Copy every one of the following rows, keeping each line the same as it is shown.

(Stored data)
================
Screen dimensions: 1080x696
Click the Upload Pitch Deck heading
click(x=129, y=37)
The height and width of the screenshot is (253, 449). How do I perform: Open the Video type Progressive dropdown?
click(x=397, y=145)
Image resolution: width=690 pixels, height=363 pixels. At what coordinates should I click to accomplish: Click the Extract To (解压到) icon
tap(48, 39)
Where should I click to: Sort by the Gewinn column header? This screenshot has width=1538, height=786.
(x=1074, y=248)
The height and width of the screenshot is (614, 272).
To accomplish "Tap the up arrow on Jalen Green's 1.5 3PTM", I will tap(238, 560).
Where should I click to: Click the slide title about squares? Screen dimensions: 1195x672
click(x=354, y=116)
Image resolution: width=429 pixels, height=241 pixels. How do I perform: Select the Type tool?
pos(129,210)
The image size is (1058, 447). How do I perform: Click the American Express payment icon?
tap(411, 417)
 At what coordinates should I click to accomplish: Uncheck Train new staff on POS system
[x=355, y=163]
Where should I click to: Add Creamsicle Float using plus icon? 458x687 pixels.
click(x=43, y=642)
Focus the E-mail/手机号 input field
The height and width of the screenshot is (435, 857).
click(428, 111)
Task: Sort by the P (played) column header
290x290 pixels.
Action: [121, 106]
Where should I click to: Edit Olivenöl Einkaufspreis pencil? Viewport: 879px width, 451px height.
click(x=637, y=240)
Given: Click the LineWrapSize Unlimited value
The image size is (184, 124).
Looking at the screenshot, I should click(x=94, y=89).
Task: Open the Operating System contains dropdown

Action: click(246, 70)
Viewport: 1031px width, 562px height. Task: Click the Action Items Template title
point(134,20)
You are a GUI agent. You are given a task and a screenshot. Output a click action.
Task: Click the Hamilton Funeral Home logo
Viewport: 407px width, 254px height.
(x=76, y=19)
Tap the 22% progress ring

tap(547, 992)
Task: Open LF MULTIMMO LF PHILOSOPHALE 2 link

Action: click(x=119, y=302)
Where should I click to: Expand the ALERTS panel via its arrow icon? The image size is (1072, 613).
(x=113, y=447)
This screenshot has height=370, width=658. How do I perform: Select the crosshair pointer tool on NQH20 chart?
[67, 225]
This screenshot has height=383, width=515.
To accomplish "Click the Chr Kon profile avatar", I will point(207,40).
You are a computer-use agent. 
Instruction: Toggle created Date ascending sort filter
================
[Complete answer]
Screen dimensions: 1080x696
Click the Upload Pitch Deck heading
click(x=129, y=37)
The height and width of the screenshot is (253, 449). How do I perform: Open the Video type Progressive dropdown?
click(x=397, y=145)
Image resolution: width=690 pixels, height=363 pixels. At what coordinates should I click to accomplish: Click the Extract To (解压到) icon
tap(48, 39)
Where should I click to: Sort by the Gewinn column header? This screenshot has width=1538, height=786.
(x=1074, y=248)
The height and width of the screenshot is (614, 272).
To accomplish "Tap the up arrow on Jalen Green's 1.5 3PTM", I will tap(238, 560).
Where should I click to: Click the slide title about squares? Screen dimensions: 1195x672
click(x=354, y=116)
Image resolution: width=429 pixels, height=241 pixels. How do I perform: Select the Type tool?
pos(129,210)
The image size is (1058, 447). How do I perform: Click the American Express payment icon?
tap(411, 417)
 At what coordinates should I click to accomplish: Uncheck Train new staff on POS system
[x=355, y=163]
Where should I click to: Add Creamsicle Float using plus icon? 458x687 pixels.
click(x=43, y=642)
Focus the E-mail/手机号 input field
The height and width of the screenshot is (435, 857).
click(428, 111)
Task: Sort by the P (played) column header
290x290 pixels.
Action: [121, 106]
Where should I click to: Edit Olivenöl Einkaufspreis pencil? Viewport: 879px width, 451px height.
click(x=637, y=240)
Given: Click the LineWrapSize Unlimited value
The image size is (184, 124).
Looking at the screenshot, I should click(x=94, y=89).
Task: Open the Operating System contains dropdown

Action: click(246, 70)
Viewport: 1031px width, 562px height. Task: Click the Action Items Template title
point(134,20)
You are a GUI agent. You are given a task and a screenshot. Output a click action.
Task: Click the Hamilton Funeral Home logo
Viewport: 407px width, 254px height.
(x=76, y=19)
Tap the 22% progress ring

tap(547, 992)
Task: Open LF MULTIMMO LF PHILOSOPHALE 2 link

Action: click(x=119, y=302)
Where should I click to: Expand the ALERTS panel via its arrow icon? The image size is (1072, 613).
(x=113, y=447)
This screenshot has height=370, width=658. How do I perform: Select the crosshair pointer tool on NQH20 chart?
[67, 225]
This screenshot has height=383, width=515.
To accomplish "Click the Chr Kon profile avatar", I will point(207,40).
You are a computer-use agent. 
Instruction: Toggle created Date ascending sort filter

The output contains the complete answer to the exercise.